企業が今すべきは「カジュアルBI(ビジネスインテリジェンス)」か?市場動向から予測するアプリトレンド【BI編】

BIベンダーを手に入れたOracleやSAP、IBMは、BIを活用した企業のパフォーマンス管理への対応を打ち出しているが、ユーザー企業はどのBIツールを選ぶべきか。IDC Japanへの取材を基に、BIツールの今後の展開を予測する。

2008年06月12日 08時00分 公開
[谷川耕一]

2007年の大規模な業界再編がBI市場拡大の一因に

 2007年は、BI(Business Intelligence)市場を大きな変革の波が襲った。外資の独立系大手BIツールベンダーが、軒並み買収されたのだ。3月にHyperion SolutionsがOracleに、10月にはBusiness ObjectsがSAPに、そして11月にはCognosがIBMに。いずれの買収劇も大きなもめ事もなく友好的に進められたのは、買収されたどのベンダーもこの市場変化を必然ととらえ、自ら積極的な変革を求めていた結果なのかもしれない。

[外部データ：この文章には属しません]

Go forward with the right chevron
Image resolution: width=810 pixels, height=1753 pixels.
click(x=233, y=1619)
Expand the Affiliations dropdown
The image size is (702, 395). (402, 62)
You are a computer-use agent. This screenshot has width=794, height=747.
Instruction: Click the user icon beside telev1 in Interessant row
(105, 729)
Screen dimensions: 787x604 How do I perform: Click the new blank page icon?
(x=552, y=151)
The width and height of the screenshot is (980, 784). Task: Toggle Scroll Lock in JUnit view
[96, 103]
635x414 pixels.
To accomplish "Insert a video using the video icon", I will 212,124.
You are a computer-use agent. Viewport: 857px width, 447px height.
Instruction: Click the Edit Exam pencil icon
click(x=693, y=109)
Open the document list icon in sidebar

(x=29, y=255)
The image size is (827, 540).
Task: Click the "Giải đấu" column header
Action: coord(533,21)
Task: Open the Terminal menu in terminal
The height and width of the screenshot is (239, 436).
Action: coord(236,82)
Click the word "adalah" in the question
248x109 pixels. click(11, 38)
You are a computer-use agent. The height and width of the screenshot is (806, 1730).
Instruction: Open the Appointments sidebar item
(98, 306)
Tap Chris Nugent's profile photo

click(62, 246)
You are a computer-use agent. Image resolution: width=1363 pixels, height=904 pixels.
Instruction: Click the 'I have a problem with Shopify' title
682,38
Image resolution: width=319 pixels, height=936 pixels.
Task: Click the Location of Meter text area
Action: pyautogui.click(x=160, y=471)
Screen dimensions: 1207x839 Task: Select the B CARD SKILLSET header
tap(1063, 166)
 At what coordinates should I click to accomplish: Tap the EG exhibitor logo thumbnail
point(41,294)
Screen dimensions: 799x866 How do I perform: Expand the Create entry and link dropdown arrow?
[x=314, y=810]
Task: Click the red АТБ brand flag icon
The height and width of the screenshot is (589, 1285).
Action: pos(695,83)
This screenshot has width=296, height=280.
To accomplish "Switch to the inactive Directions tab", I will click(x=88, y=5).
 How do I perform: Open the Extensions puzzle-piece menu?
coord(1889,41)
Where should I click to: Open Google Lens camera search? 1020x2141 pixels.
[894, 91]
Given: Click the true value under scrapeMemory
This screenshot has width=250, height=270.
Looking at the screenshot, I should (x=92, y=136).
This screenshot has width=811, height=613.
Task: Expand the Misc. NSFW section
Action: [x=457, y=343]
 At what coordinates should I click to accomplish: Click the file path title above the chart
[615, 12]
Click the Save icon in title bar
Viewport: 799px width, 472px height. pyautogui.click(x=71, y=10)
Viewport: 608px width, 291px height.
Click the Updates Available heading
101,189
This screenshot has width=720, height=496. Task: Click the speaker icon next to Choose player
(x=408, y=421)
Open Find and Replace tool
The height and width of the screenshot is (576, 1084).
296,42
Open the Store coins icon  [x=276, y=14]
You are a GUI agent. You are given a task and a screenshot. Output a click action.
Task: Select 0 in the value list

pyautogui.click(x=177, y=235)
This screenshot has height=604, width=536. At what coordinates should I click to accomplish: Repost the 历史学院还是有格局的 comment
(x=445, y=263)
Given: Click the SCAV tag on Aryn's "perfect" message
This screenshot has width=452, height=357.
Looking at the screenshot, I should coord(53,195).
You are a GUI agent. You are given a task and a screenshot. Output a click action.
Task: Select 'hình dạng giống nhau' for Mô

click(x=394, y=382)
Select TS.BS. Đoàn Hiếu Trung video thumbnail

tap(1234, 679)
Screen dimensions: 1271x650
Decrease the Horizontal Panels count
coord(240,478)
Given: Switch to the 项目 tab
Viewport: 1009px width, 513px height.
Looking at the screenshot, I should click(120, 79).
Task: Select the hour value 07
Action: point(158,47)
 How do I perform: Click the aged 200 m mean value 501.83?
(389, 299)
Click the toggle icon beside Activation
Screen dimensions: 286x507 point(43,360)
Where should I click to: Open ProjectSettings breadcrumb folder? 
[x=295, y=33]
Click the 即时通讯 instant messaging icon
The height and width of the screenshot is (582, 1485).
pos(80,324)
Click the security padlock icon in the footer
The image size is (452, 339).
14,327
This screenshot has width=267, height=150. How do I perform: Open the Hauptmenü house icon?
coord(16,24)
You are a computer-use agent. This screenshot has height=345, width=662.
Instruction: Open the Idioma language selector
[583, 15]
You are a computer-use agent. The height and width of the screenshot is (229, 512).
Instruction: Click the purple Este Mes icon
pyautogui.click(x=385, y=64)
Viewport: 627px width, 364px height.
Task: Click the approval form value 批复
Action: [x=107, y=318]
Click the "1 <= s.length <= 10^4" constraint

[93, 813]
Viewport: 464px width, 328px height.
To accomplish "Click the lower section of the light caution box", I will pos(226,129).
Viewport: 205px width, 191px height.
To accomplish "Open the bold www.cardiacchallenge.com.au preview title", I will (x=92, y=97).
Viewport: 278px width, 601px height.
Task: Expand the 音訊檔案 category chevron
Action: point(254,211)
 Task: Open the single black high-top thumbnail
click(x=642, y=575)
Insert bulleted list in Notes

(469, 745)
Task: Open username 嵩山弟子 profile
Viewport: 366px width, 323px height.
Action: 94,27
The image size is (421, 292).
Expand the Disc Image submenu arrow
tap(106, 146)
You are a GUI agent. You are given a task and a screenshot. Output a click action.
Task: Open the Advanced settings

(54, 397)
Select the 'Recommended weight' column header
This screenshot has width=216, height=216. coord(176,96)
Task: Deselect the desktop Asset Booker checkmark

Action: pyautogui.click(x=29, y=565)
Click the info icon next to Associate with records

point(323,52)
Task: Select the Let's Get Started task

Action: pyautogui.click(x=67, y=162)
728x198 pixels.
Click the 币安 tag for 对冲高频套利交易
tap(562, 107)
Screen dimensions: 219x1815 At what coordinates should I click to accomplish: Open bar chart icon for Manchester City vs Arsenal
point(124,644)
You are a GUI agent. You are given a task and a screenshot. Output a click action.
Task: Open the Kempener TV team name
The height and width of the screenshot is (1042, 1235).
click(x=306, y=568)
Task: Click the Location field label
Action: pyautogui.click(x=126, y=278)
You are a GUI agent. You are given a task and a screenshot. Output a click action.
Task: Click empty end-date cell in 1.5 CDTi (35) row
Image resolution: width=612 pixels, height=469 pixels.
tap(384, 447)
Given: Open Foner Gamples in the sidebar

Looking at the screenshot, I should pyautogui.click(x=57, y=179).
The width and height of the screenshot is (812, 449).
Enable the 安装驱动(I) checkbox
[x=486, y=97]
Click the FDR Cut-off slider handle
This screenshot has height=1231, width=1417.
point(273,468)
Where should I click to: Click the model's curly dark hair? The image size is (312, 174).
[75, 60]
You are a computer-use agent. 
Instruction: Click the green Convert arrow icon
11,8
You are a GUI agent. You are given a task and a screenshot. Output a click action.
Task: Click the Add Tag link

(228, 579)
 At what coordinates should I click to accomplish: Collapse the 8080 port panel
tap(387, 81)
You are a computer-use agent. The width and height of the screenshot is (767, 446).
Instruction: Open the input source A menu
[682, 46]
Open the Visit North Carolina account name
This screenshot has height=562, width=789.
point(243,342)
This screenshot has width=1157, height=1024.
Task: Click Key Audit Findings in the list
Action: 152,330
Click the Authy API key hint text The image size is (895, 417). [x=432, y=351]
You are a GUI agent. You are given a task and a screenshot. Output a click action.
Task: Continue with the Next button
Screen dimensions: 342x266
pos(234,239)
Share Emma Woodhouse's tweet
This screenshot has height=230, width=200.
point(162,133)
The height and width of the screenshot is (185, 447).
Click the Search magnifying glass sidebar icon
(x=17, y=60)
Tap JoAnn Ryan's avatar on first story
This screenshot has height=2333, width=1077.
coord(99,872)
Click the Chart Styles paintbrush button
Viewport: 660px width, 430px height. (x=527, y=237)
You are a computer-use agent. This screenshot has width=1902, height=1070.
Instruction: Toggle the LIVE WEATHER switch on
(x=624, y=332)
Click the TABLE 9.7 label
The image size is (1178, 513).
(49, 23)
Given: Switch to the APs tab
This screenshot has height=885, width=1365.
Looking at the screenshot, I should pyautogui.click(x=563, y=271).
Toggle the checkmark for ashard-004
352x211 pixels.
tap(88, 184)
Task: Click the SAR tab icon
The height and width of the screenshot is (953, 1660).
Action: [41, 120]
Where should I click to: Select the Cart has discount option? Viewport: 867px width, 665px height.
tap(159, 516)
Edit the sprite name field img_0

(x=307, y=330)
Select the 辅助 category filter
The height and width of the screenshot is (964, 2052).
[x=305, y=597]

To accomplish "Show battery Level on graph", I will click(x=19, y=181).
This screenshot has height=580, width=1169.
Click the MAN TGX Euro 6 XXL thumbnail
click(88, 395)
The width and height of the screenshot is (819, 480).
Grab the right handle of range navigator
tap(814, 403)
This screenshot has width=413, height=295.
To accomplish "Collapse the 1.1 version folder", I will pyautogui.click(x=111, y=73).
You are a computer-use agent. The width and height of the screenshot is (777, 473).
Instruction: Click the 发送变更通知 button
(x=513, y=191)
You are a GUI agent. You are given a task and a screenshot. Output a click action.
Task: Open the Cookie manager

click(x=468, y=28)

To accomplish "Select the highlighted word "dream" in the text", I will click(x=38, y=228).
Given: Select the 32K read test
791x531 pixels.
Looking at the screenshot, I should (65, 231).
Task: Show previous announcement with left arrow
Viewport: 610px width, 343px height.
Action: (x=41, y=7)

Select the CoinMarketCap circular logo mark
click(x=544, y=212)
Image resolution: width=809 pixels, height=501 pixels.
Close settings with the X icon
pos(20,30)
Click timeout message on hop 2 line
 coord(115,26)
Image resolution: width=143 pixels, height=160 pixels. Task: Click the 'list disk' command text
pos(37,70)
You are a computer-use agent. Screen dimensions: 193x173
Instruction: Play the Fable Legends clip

 通常は市場で大規模な製品買収が発生すると、その市場は一時的に停滞、縮小することが多い。しかしながら今回の大型再編はそれぞれのツールが大規模ベンダーの後ろ盾を得ることとなり、むしろ製品の提供体制やサポート体制が大幅に強化された。買収したベンダーが持つ大きな顧客基盤の活用などもあり、市場はさらに拡大する可能性が高い。

 また、企業を取り巻く環境の変化もBIツールには追い風となっている。2008年4月から日本版SOX法への対応が始まり、対応後に期待される内部統制強化のための「見える化」の実現にも、BIツールのニーズは高いものがある。

 実際のところIDC Japanによれば、BIツールおよび分析ツール、ETL(Extract, Transform and Load)ツール、DWH(データウェアハウス)関連製品を含むBA(Business Analitics)製品の日本市場は、拡大傾向にあるとのこと。2005年のBA製品に対するユーザー投資額は7190億円で、これが2006年に7573億円に増加している。伸び率こそ低下しているが、2007年も引き続き市場は拡大しているという。IDC Japanでは、伸び率低下の原因をIT投資がよりコスト負担の大きいERP製品に一時的に向けられたためであろうと分析。今後のBA製品の市場については引き続き対前年比で6〜7%程度の成長を続け、市場規模としては2008年に8421億円、さらに2011年には9932億円まで拡大すると予測している。

市場規模(単位:100万円)
  2006 2007 2008 2009 2010 2011 2006〜2010
CAGR
ソフトウェア 151460 162971 175357 188859 203968 219878 7.70%
サービス 432743 454380 477554 502386 529515 558109 5.20%
そのほか 173097 181060 189207 197343 206026 215297 4.50%
合計 757300 798411 842118 888589 939510 993284 5.60%

構成比
  2006 2007 2008 2009 2010 2011
ソフトウェア 20.00% 20.40% 20.80% 21.30% 21.70% 22.10%
サービス 57.10% 56.90% 56.70% 56.50% 56.40% 56.20%
そのほか 22.90% 22.70% 22.50% 22.20% 21.90% 21.70%
合計 100.00% 100.00% 100.00% 100.00% 100.00% 100.00%

成長率
  2006 2007 2008 2009 2010 2011
ソフトウェア 7.40% 7.60% 7.60% 7.70% 8.00% 7.80%
サービス 4.80% 5.00% 5.10% 5.20% 5.40% 5.40%
そのほか 4.60% 4.60% 4.50% 4.30% 4.40% 4.50%
合計 5.30% 5.40% 5.50% 5.50% 5.70% 5.70%

国内BAソリューション市場 セグメント別投資額予測(出典:IDC Japan 2007年9月「国内ビジネスアナリティクスソリューション市場2006年の分析と2007年〜2011年の予測」)

 現状、2007年の買収劇によりBIツールベンダーは、総合力のある大規模ベンダーと専門技術に特化した独立系ベンダーに二極化している。SAS InstituteやSPSSなどの独立系BIツールベンダーはさらに特化した技術を打ち出すか、製品領域の重ならないベンダーとの新たな提携を迫られるかもしれない。その動きによっては、2008年以降も業界再編が加速する可能性がある。BIツール単独で生き残るのが厳しい状況は、国産のBIツールベンダーも同様だ。